A Verace acaba de abrir um bar da marca em Botafogo, no Rio, e está nos trâmites finais para inaugurar um CD em São Paulo. Hoje, atende 350 clientes em Minas, e já vende em algumas poucas lojas do Pão de Açúcar.
No ano passado, foi selecionada num festival de cervejas da rede de supermercados, ganhando espaço em algumas de suas gôndolas. “É a única maneira de entrar numa rede dessas”, diz Alessandro. “No Carrefour, por exemplo, a Ambev comprou praticamente todas as gondôlas. Para conseguir um espaço nas que sobraram, você tem que entrar num nível de precificação absurdo.”
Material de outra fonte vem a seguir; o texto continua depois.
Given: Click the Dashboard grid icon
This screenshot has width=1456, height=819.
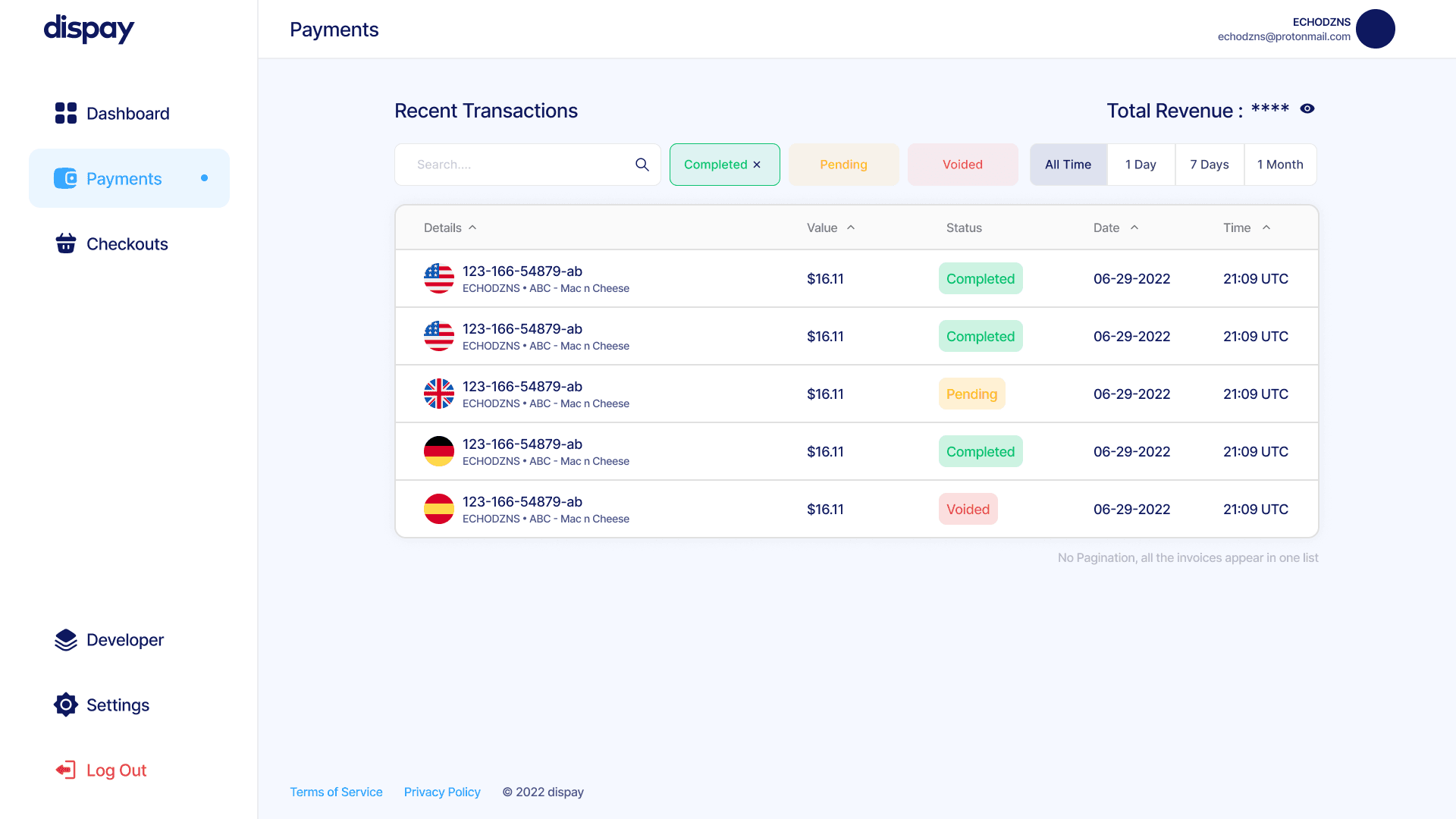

A história da Verace começou como a de 9 em 10 cervejarias artesanais. Dois amigos aficionados pela breja — e hoje os sócios de Alessandro — estavam tomando uma quando alguém fez a pergunta: “Por que não fazemos nossa própria cerveja?”
Alessandro nunca gostou da gelada, mas gostava de estruturar modelos de negócio e queria empreender. Quando descobriu o hobby dos amigos, passou um mês estudando o mercado, cotando os custos de importação dos insumos e conversando com especialistas.
Para tirar a ideia do papel, conseguiu um funding com o BNDES, que cobriu 30% do valor da fábrica, e tirou o resto do próprio bolso. No ano passado, um grupo familiar de Minas comprou 25% da empresa.
A Verace ainda não dá dinheiro, mas, depois de anos queimando caixa, chegou ao breakeven em dezembro. (Para comemorar, até Alessandro bebeu uma cerveja).